While speaking to the Treasure Valley Pachyderms, a Republican group, in March, Labrador said, “Our system is broken and this is where I work with the system all the time. I’m trying to get people to go through the legal immigration system. They have to pay me thousands of dollars just to bring somebody to the United States. That’s ridiculous. Now I like it, because I make a good living because of it,” a comment that was followed by a laugh.
Illegal immigration is a hot-button issue in Idaho. When Labrador first announced his campaign for Congress in December of 2009, Hayden Lake Sen. Mike Jorgenson, a fellow Republican, called on him to withdraw from the race because he “is an immigration attorney and admits to defending illegal immigrants in his law practice.” Jorgenson, who has sponsored several anti-immigration bills in the Legislature, was defeated in the May GOP primary; on Friday he criticized Minnick’s ad as unfair and said he was “appalled.”
Phil Hardy, Labrador’s spokesman, said he thought the audio clip of Labrador was “so obviously taken out of context,” and said, “Raul Labrador has very limited means to combat this sort of Orwellian propaganda.”
Labrador, who has badly lagged Minnick in fundraising, has aired no television ads thus far in the campaign.
Hardy also disputed two other claims in the ad, that Labrador’s former “RapidImmigration.com” business advertised “easy to understand advice for illegal immigrants seeking amnesty,” and that an Idaho Statesman article backed up a claim that Labrador’s work helps illegal immigrants “stay in the United States.”
Archived Web pages from the RapidImmigration website offer “Easy to understand pages that will help your immigration goal … as a temporary visitor or permanent resident,” and point to legal options for both the documented and undocumented.
In the Statesman story, Labrador was quoted saying, “My job as an immigration lawyer is to present to the judge a case and say, yes, he committed the crimes, and he’s coming to ask forgiveness of the court. Will you allow him to stay in the United States?”
Labrador also told the Idaho Farm Bureau in 2008 that at least half of those who seek help from his practice are undocumented.
Hardy said, “Look, Raul Labrador is an immigration attorney. That does not make him a bad man.”
He also pointed to a June Lewiston Tribune article that suggested Minnick had equated illegal border-crossing to speeding in a school zone.
Foster said the paper misreported a discussion between Minnick and its editorial board in which they argued over whether a fine was a punishment, and Minnick noted that he’d recently been cited for speeding in a school zone and received a fine, which he considered a punishment.
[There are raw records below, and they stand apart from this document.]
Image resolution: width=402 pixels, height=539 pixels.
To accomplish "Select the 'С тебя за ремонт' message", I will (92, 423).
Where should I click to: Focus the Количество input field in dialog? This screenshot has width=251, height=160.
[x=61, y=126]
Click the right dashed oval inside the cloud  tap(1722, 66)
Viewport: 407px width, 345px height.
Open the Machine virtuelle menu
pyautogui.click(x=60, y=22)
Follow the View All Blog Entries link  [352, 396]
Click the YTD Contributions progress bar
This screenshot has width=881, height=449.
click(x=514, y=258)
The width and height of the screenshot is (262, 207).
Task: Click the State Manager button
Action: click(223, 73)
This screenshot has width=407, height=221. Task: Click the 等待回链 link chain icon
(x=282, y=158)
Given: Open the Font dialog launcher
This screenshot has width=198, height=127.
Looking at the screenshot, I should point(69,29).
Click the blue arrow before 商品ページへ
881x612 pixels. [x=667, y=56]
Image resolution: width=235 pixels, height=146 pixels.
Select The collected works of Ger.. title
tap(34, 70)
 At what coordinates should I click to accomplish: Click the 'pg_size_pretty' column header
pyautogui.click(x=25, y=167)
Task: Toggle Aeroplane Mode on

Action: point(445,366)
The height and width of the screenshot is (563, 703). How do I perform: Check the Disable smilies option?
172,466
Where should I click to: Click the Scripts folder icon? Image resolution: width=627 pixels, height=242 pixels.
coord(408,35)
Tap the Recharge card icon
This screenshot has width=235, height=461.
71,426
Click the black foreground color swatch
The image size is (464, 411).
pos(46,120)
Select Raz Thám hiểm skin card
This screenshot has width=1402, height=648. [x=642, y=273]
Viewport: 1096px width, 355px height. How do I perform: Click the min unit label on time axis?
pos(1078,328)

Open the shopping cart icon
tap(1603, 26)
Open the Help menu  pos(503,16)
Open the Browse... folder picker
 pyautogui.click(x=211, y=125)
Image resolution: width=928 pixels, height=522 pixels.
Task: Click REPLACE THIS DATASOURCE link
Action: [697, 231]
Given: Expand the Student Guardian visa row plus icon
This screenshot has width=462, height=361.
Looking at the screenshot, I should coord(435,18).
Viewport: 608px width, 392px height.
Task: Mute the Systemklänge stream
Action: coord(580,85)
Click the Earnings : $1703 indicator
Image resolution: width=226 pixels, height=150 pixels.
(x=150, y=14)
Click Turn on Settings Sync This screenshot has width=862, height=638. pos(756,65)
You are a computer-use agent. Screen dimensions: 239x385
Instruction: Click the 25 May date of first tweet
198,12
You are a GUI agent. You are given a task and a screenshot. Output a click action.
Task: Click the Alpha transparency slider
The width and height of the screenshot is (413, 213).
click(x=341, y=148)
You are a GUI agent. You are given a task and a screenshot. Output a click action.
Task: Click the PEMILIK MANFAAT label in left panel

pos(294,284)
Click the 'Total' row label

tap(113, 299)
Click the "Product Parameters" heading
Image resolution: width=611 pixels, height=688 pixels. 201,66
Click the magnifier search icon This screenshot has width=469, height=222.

Minnick paid a $141.50 fine for the offense. Foster said the newspaper offered Minnick an opportunity to respond in a guest opinion, but he declined. “You pick and choose your battles,” he said.
Foster said the ad isn’t about the immigration issue, but instead is about questioning Labrador’s claim that his background as an immigration attorney makes him well-qualified to serve in Congress.
Jim Weatherby, political scientist emeritus at Boise State University, said it’s surprising to see an incumbent who’s ahead in the polls come out with a negative ad at this stage in the campaign. “That’s not typical, and may tell you that Minnick is more concerned about Labrador than a front-runner might ordinarily be,” Weatherby said. “But it also tells you in this political environment, I think candidates are learning from Lisa Murkowski and others: Take nothing for granted. Murkowski did not engage in any negative campaigning with her opponent. She paid a huge price.”
Murkowski is the Alaska senator who was defeated by Tea Party candidate Joe Miller in the GOP primary; she’s considering running in November as a write-in or third-party candidate.
“The polls indicated she had no reason to be concerned, (and had) a sizable lead with an underfunded unknown candidate” challenging her, Weatherby said. “It’s typical that front-runners act like they don’t have an opponent - just ignore their opponent. But this is a different kind of year. Obviously, Minnick is taking no chances.”